TASK STATEMENT
Write out every line of the stored items below again, with the request text included, and shift each coordinate in the answers by adding 102 to every number. Leave the pictures out of your answer.

## BEGIN STORED ROWS

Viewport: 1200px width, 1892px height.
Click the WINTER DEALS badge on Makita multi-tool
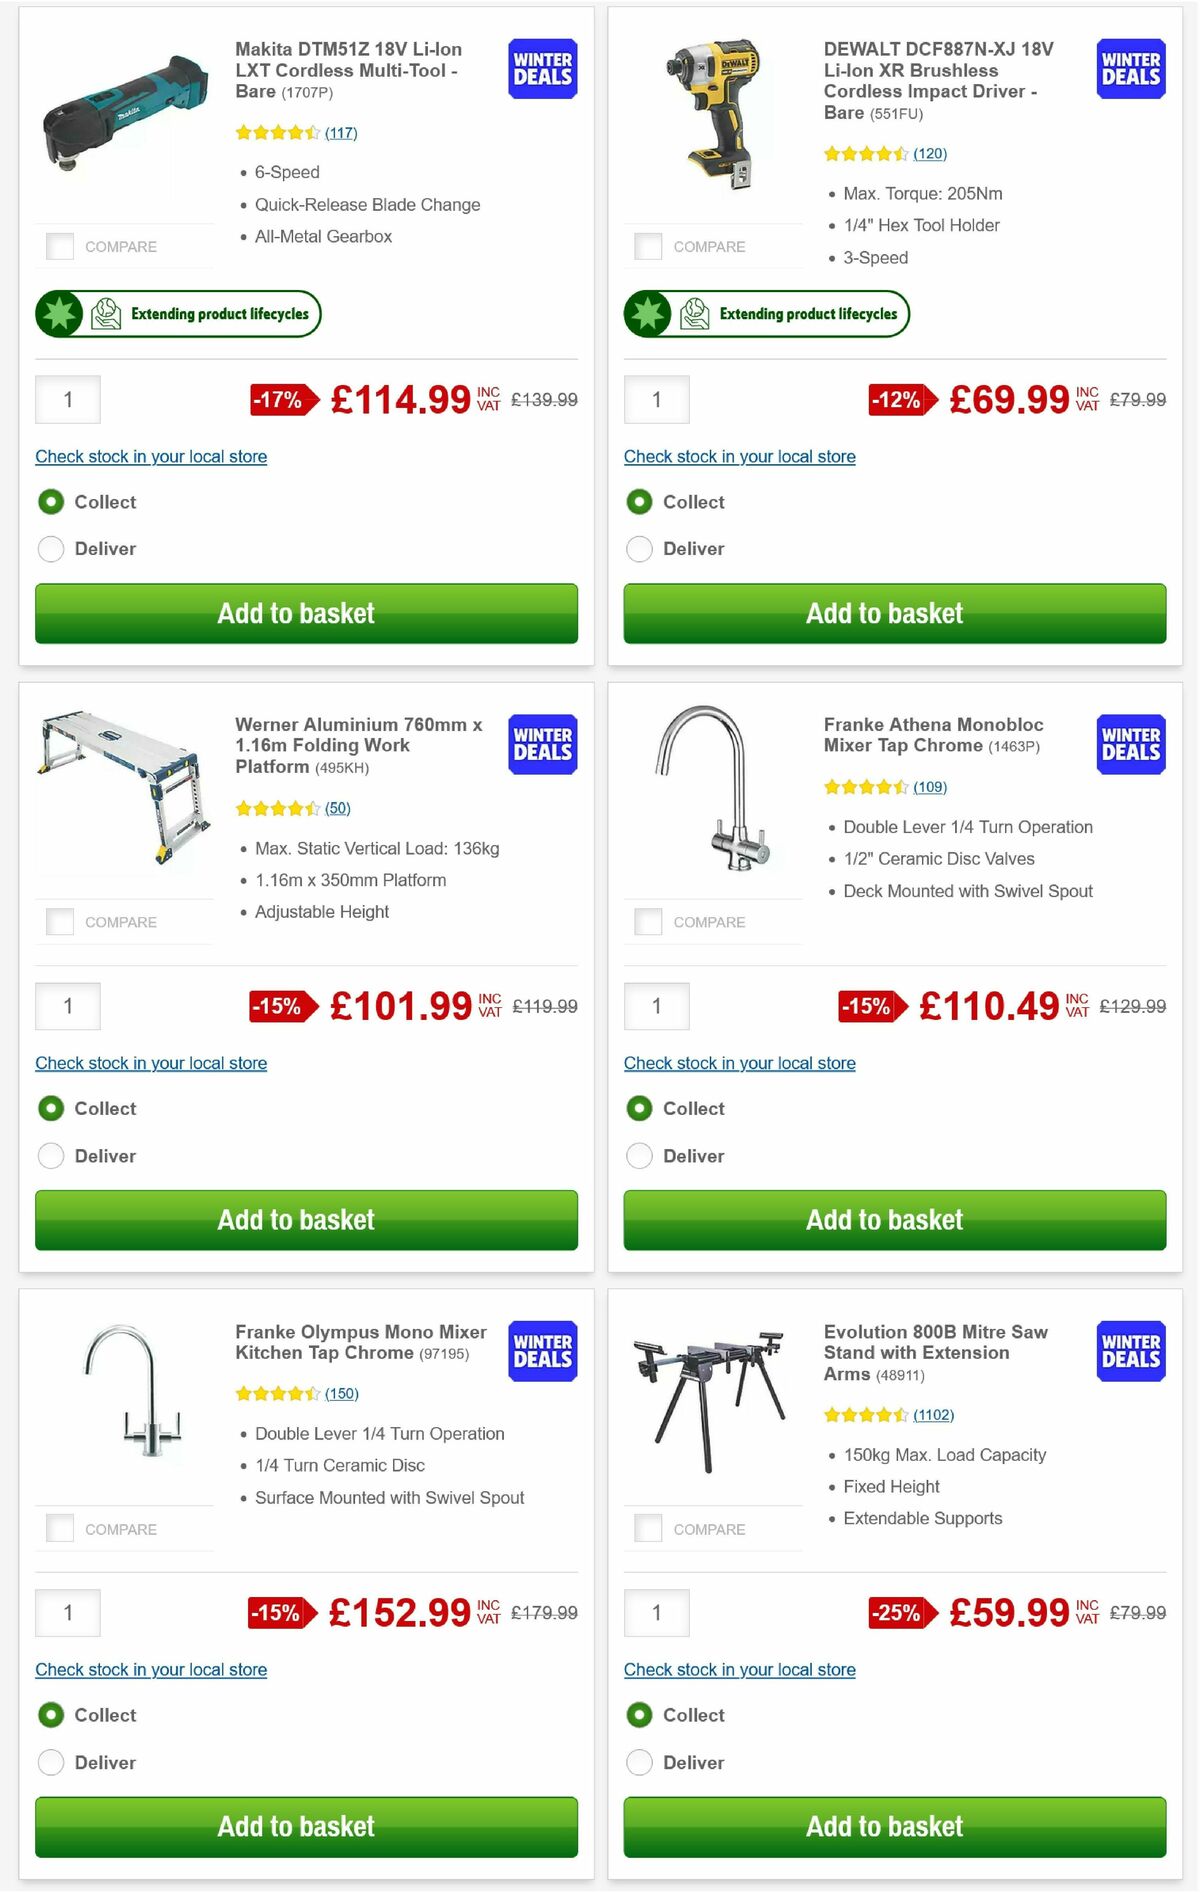pos(541,69)
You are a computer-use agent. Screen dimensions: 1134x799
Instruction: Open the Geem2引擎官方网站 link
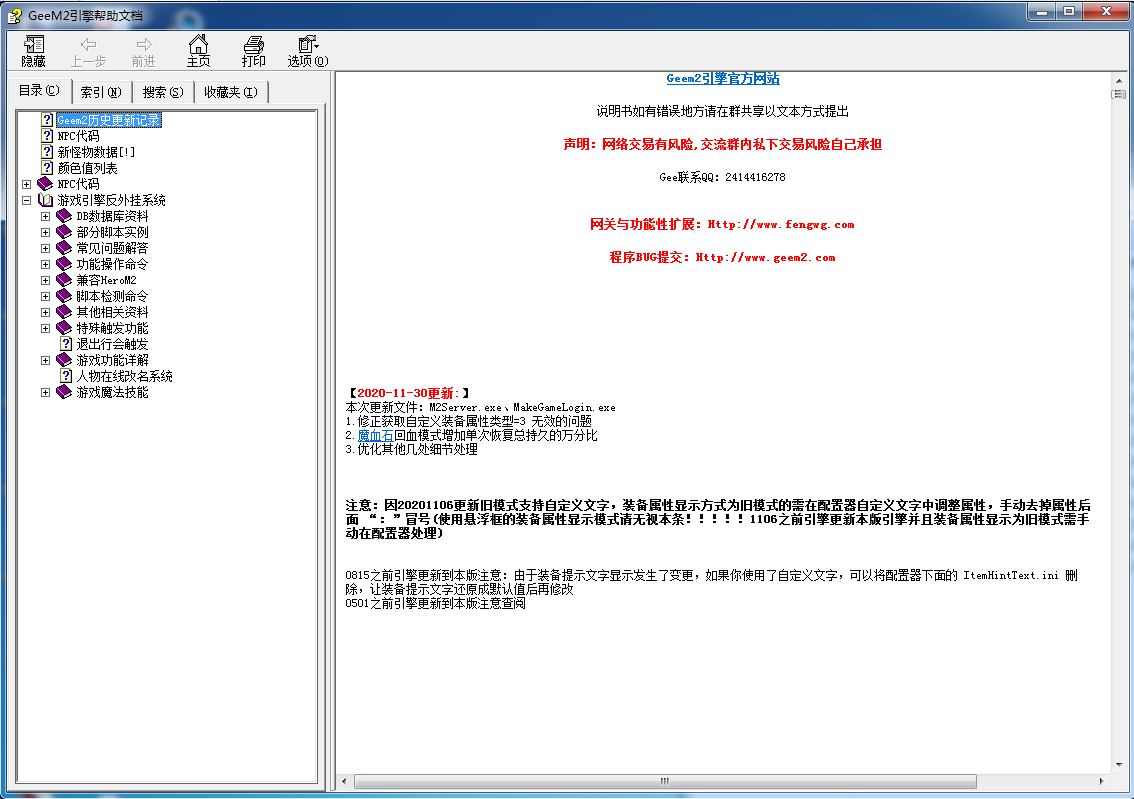tap(723, 79)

## END STORED ROWS

ANSWER FOR THIS EXERCISE
Viewport: 1200px width, 1892px height.
Click the WINTER DEALS badge on Makita multi-tool
pos(643,171)
You are a computer-use agent. Screen dimensions: 1134x799
Instruction: Open the Geem2引擎官方网站 link
tap(825, 181)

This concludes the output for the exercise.